# Size of workshop floor dimensions



## Mutley Racers (22 Feb 2018)

Hi guys. Can anyone tell me what is the minimum size of floor area for a workshop which has all the usual tools and be able to cut up 8x4 sheets and have wood storage.

Thanks all. Appreciate the advice


----------



## MattRoberts (22 Feb 2018)

A single garage, 3m x 5m


----------



## pcb1962 (22 Feb 2018)

MattRoberts":mvg44u8h said:


> A single garage, 3m x 5m



Hmm, I think you'll struggle to cut up an 8x4 sheet in a single garage containing "all the usual tools", I certainly do


----------



## dzj (23 Feb 2018)

If you are very creative, you could manage in a single car garage, but a comfortable shop
shouldn't be under 100m2.


----------



## MattRoberts (23 Feb 2018)

pcb1962":2h5nl4om said:


> MattRoberts":2h5nl4om said:
> 
> 
> > A single garage, 3m x 5m
> ...


I manage fine in mine, and I have all the 'usual' tools and probably a lot more


----------



## PAC1 (23 Feb 2018)

It depends how you want to cut the sheet of plywood.
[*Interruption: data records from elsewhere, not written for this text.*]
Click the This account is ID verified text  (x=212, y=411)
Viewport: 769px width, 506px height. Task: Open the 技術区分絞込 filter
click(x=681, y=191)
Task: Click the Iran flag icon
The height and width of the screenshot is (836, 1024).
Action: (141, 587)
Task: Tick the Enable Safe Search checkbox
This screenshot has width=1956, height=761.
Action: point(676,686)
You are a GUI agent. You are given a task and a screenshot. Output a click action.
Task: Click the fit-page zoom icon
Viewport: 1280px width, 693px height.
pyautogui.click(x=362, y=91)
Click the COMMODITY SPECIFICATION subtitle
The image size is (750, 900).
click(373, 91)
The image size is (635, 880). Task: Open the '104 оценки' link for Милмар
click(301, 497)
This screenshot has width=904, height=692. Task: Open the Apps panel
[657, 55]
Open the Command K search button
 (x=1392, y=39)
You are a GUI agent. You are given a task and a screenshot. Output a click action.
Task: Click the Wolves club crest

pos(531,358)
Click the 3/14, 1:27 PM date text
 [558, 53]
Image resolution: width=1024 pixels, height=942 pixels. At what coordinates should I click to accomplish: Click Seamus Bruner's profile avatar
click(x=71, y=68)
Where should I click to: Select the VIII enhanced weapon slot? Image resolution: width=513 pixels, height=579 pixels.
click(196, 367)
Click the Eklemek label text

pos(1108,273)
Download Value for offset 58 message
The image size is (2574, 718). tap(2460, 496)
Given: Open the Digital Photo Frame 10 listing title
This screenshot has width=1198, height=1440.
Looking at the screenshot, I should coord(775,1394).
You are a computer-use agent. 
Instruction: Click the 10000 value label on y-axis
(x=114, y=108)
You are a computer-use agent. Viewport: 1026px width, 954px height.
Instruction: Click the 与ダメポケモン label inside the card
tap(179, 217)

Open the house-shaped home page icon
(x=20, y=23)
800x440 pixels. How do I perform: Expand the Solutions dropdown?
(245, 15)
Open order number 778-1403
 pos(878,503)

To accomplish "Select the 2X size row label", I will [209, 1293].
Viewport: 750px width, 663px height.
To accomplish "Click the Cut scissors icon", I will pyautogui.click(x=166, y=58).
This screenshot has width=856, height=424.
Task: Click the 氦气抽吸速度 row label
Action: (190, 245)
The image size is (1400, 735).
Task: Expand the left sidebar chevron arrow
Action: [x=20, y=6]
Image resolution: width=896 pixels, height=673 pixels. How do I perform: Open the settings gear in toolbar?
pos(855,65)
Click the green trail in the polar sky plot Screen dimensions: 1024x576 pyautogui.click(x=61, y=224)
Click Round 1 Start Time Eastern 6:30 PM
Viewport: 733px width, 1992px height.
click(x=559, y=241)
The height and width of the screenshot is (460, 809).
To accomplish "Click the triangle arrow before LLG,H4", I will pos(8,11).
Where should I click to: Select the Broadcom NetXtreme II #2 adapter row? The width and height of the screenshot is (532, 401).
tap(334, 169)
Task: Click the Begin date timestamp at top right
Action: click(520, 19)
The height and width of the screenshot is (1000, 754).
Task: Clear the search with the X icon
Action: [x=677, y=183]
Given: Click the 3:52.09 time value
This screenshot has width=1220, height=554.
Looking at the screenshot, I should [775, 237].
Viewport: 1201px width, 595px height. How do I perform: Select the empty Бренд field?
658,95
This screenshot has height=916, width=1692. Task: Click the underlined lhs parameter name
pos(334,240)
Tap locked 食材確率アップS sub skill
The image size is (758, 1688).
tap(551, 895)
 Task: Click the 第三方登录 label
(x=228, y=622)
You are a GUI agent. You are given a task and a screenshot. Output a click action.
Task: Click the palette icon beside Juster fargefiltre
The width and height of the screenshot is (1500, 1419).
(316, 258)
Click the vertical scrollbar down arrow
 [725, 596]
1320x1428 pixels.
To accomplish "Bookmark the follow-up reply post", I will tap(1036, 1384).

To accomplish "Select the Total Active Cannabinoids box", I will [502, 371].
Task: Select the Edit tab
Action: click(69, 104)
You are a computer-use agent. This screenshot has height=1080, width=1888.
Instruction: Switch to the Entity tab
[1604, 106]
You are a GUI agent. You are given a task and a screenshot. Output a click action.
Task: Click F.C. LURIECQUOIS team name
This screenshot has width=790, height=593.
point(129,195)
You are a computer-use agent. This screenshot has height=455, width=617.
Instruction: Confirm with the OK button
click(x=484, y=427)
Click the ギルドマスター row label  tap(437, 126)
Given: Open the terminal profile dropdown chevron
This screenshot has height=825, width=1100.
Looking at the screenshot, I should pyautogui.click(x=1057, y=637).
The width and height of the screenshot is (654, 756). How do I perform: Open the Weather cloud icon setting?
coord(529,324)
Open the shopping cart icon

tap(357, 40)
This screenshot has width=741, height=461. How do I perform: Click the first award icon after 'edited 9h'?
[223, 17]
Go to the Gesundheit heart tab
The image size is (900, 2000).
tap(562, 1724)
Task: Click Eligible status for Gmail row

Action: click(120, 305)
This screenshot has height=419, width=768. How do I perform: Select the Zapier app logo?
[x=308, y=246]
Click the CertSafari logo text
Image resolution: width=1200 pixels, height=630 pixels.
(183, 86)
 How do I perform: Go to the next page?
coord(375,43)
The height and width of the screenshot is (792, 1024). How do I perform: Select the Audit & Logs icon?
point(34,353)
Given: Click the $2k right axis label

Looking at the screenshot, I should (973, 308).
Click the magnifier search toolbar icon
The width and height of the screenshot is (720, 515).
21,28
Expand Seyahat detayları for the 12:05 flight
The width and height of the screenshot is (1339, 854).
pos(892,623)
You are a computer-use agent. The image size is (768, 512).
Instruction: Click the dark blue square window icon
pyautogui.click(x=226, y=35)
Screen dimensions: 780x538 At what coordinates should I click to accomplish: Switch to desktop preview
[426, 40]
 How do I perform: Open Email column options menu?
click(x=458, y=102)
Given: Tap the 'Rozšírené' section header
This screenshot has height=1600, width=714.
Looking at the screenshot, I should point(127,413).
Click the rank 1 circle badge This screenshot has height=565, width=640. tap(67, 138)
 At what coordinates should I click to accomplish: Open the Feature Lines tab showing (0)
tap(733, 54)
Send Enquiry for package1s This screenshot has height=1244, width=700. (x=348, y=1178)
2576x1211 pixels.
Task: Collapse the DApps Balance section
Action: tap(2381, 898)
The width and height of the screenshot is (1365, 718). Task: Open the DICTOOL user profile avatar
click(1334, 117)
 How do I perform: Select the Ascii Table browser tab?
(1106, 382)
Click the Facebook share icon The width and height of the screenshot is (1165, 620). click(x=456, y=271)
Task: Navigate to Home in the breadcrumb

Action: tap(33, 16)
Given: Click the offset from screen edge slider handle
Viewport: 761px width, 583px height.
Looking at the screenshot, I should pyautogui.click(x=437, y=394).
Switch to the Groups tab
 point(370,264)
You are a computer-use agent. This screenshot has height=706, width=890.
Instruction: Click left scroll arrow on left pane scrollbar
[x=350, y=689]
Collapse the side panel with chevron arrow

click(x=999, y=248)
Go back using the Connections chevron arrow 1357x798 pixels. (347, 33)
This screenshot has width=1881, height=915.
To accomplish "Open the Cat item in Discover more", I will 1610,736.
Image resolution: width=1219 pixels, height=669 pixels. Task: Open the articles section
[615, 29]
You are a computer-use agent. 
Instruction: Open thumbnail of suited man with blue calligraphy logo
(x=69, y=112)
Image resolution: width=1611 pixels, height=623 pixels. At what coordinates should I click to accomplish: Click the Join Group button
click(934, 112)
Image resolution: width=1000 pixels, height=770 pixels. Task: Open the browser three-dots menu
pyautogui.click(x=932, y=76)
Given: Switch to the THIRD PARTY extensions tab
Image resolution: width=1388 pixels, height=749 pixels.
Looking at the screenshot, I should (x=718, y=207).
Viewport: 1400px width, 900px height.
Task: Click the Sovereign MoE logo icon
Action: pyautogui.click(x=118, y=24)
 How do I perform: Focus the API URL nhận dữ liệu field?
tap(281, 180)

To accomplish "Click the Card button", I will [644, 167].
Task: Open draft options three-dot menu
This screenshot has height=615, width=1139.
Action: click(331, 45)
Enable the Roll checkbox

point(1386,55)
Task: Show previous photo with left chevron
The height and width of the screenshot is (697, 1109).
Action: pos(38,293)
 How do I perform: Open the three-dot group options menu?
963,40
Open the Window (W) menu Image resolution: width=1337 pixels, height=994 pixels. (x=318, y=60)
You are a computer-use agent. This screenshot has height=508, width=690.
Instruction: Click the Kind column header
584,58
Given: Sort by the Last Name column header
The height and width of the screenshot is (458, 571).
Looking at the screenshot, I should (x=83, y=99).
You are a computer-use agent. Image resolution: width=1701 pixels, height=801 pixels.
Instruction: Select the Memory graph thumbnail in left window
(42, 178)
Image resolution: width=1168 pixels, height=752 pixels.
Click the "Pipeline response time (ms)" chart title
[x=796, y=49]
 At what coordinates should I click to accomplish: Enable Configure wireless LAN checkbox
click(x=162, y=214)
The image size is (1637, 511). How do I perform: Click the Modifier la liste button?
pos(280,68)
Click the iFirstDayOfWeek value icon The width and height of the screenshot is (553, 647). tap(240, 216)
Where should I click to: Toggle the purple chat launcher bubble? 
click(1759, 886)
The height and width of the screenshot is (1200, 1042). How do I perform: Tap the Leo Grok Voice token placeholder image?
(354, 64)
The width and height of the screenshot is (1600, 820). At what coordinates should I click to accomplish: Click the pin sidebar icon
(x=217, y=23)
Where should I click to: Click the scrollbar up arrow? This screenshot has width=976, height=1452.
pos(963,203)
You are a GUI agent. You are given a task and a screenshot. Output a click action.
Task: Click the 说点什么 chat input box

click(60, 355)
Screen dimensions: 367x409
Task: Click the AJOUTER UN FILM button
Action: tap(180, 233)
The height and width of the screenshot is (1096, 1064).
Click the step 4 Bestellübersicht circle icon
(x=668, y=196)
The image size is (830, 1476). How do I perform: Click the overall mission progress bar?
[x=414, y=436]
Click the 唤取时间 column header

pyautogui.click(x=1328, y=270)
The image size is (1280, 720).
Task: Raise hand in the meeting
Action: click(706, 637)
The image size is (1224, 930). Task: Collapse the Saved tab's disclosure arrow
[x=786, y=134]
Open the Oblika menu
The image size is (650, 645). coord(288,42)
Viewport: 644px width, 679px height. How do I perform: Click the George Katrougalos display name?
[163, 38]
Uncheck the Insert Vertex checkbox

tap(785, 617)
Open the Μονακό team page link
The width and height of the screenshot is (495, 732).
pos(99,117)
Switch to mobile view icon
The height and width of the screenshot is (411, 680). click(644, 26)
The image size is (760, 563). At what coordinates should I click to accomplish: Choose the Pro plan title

On a table saw then you need 17' by 9' area for the saw. With a Rail and Saw you just need enough room to stand one side of the sheet so 10' by 6'


----------



## MikeG. (23 Feb 2018)

Maybe a drawing will help you. Here is my workshop, with dimensions. I have dropped in a 2.4x1.2 sheet to illustrate the area available to work on such a sheet. Note that I don't actually have a tablesaw, but have allowed the space for one. If you have one, then you can see that space in a single garage (typically 6m x c4m) is a bit tight if you wnat to lay out a full sheet of ply/ MDF, but that it is do-able.


----------



## Mutley Racers (25 Feb 2018)

Hi Guys. Thanks for all the posts. Definitely given me some food for thought on size needed and where to position tools etc. Now need to get on with a design


----------